**Work instruction:**
Return the count of lines in the following records that include "search", and nothing more.

----------

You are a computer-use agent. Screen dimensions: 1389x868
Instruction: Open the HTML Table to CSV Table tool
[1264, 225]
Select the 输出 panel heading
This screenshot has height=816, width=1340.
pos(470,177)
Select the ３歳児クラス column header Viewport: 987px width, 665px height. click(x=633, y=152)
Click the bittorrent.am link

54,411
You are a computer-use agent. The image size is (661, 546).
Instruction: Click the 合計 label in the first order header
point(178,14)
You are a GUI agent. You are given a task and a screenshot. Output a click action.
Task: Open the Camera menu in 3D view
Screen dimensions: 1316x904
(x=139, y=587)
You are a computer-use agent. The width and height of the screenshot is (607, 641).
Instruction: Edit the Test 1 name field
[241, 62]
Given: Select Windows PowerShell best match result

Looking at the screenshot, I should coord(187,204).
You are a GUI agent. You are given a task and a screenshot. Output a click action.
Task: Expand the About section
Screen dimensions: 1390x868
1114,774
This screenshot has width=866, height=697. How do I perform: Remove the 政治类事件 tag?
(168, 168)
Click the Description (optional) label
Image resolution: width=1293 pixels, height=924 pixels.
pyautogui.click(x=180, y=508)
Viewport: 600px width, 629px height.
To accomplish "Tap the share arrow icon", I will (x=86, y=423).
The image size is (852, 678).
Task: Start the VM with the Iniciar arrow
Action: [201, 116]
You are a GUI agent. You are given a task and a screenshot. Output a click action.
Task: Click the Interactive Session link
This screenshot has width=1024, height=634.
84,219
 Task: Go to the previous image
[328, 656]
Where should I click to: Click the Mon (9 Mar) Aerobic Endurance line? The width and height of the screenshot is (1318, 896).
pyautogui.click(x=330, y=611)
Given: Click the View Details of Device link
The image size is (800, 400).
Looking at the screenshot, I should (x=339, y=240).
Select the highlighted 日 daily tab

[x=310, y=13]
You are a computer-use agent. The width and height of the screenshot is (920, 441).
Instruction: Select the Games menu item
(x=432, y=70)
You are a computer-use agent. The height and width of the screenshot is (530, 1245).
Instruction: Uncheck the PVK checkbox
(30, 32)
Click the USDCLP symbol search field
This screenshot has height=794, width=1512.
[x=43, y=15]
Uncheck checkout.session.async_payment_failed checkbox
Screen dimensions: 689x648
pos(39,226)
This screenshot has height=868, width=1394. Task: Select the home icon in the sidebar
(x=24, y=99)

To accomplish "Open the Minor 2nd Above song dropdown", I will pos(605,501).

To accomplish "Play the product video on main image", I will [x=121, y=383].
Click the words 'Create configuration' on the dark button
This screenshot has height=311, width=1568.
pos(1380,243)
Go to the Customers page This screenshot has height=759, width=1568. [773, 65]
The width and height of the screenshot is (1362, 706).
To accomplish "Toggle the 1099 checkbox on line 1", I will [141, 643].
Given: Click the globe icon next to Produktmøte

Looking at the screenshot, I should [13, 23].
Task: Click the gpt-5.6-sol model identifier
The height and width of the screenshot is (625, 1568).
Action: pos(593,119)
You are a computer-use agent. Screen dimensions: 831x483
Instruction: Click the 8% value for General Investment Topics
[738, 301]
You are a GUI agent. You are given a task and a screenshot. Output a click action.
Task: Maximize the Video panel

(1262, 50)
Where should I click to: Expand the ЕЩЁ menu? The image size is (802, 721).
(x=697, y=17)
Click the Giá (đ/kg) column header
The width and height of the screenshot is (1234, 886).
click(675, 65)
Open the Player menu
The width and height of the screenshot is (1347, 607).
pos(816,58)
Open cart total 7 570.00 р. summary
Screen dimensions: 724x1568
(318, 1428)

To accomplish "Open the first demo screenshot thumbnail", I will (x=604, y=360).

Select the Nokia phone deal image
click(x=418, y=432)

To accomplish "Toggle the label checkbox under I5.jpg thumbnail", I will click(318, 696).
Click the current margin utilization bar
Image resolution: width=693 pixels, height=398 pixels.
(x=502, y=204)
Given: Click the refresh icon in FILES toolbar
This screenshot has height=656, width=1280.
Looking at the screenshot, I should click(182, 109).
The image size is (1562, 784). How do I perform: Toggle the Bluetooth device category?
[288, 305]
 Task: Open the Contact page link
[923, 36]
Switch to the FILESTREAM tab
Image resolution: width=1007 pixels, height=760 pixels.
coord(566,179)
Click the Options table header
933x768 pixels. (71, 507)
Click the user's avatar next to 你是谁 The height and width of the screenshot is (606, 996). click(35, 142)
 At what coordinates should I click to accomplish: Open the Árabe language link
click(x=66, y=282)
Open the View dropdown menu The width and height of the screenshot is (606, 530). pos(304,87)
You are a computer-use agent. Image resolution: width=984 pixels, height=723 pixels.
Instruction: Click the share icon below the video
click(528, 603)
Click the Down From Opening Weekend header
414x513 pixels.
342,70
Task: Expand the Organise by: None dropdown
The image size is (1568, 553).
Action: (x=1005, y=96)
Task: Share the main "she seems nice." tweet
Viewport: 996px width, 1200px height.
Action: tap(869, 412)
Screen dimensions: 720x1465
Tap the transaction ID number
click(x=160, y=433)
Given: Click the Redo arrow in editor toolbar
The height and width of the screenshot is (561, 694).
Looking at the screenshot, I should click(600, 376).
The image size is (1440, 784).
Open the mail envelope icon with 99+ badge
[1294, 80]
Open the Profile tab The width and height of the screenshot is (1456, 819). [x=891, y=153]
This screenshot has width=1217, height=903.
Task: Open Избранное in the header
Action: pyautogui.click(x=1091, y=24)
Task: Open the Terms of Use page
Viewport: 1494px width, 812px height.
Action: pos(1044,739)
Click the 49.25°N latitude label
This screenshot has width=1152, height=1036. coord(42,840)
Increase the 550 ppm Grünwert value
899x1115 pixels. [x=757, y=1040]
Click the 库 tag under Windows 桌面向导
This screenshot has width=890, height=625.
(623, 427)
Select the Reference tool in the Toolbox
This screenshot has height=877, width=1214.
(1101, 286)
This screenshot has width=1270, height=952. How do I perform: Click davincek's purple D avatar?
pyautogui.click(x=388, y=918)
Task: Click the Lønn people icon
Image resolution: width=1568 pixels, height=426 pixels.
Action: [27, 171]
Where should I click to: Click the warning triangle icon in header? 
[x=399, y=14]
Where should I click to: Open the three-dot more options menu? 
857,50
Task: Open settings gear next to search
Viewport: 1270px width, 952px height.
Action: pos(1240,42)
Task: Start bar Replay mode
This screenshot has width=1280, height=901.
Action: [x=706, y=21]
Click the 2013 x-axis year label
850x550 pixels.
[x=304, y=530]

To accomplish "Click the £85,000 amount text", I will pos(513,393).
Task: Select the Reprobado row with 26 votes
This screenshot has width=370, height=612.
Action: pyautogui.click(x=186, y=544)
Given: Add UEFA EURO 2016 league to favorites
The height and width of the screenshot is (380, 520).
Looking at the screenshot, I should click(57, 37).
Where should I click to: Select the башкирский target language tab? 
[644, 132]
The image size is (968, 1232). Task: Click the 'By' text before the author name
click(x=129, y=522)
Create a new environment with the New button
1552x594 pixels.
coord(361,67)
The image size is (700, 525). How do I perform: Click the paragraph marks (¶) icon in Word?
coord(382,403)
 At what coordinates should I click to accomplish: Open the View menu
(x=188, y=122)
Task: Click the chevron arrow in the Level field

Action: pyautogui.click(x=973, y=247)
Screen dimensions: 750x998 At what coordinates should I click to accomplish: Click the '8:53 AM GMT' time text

----------

**Solution to this task:**
2